[Available records]

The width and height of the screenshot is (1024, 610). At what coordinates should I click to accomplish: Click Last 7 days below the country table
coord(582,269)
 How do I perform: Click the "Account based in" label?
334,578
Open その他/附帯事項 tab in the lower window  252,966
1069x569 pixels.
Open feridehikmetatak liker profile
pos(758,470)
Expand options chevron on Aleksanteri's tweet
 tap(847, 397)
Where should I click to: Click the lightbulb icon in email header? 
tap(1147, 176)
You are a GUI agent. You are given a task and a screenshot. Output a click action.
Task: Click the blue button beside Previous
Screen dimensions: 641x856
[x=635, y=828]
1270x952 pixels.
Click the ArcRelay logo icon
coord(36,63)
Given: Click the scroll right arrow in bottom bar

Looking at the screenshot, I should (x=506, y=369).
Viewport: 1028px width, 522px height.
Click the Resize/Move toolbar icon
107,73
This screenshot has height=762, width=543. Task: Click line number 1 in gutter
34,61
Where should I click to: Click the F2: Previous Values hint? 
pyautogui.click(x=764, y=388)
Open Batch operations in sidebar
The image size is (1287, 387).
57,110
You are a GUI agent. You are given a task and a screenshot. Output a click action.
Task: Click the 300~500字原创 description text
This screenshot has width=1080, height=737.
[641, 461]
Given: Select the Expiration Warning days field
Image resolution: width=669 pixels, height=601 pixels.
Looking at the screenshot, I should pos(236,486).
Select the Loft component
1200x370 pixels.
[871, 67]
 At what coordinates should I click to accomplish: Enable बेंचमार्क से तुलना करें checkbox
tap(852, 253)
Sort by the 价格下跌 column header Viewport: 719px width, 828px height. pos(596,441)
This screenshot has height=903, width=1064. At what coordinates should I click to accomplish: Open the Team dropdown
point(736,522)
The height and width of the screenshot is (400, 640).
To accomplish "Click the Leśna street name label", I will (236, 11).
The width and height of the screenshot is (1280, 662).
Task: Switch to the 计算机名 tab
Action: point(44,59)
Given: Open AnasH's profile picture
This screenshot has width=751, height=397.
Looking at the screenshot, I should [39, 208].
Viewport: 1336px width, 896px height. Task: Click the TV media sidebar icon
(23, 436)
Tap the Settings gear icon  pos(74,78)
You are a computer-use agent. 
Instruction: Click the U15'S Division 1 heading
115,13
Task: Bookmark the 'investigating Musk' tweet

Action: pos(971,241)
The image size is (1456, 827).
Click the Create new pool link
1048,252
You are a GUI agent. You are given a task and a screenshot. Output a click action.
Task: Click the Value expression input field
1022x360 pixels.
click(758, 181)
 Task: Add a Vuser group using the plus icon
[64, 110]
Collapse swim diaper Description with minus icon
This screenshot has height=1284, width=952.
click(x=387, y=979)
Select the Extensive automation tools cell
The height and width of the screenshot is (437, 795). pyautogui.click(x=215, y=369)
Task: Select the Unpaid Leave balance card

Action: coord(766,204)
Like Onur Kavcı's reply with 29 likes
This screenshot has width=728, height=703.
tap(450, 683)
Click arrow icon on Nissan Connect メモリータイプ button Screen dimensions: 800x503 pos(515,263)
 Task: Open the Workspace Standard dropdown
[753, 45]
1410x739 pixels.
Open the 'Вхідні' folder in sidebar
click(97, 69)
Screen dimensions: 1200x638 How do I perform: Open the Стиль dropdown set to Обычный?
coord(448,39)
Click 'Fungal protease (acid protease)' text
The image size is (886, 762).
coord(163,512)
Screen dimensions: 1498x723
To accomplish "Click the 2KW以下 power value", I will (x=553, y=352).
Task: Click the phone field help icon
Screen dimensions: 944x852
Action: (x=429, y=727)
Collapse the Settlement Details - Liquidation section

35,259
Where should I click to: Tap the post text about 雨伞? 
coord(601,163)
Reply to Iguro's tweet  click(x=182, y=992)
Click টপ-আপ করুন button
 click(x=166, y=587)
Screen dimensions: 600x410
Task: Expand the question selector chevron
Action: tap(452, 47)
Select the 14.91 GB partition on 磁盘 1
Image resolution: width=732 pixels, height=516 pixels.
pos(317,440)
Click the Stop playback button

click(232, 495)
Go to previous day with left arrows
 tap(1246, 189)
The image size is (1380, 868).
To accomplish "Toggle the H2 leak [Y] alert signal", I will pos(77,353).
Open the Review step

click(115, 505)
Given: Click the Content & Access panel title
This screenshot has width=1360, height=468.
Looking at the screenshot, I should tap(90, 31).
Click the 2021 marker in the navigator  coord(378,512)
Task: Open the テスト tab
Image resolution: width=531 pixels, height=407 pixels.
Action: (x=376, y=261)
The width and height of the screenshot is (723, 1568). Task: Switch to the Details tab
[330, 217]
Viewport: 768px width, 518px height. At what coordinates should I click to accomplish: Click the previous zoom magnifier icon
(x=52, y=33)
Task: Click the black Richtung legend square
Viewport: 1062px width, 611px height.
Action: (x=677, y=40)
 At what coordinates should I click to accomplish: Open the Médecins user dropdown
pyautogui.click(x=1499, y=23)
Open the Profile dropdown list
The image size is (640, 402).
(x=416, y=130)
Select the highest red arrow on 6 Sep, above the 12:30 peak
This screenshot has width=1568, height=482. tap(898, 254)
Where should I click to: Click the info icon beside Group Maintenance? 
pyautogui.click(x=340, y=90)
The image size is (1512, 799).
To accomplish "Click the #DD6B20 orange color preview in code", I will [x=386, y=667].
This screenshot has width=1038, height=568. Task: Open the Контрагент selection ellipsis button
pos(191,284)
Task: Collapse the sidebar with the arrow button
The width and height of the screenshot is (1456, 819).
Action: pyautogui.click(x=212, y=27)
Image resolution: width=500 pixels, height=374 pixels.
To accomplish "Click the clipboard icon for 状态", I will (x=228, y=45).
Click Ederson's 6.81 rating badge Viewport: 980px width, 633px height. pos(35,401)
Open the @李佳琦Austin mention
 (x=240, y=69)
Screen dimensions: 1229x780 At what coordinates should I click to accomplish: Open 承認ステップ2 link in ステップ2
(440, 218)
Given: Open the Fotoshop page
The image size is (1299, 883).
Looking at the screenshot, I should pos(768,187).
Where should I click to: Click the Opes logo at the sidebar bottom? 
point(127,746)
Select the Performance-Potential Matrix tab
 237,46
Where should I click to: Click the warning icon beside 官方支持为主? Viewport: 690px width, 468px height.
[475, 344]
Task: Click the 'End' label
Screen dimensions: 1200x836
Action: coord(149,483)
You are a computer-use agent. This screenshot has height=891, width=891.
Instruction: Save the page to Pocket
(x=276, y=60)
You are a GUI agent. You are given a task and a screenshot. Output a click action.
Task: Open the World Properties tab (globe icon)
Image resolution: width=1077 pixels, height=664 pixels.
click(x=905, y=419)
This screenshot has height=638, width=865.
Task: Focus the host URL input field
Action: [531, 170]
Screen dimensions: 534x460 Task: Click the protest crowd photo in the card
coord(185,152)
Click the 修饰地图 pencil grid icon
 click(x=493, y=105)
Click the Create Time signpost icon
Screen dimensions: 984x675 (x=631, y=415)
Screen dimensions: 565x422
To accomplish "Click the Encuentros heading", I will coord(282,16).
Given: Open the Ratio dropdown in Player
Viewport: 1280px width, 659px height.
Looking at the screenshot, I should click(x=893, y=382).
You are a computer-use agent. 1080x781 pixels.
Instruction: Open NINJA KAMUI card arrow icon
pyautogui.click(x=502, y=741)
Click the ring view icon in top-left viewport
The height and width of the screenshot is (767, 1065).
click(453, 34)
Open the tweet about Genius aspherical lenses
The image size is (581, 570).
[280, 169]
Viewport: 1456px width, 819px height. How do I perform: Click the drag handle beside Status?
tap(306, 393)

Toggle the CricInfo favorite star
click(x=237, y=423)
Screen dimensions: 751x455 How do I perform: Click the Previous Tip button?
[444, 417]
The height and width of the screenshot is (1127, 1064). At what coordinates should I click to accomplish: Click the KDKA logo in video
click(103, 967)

[/Available records]

▸ **Work order**: Only the lines above starting with the one with "Select the Loft component" and going through the one with "Sort by the" are to be copied, word for word and with both ends kept.

▸ **Result below**:
Select the Loft component
1200x370 pixels.
[871, 67]
 At what coordinates should I click to accomplish: Enable बेंचमार्क से तुलना करें checkbox
tap(852, 253)
Sort by the 价格下跌 column header Viewport: 719px width, 828px height. pos(596,441)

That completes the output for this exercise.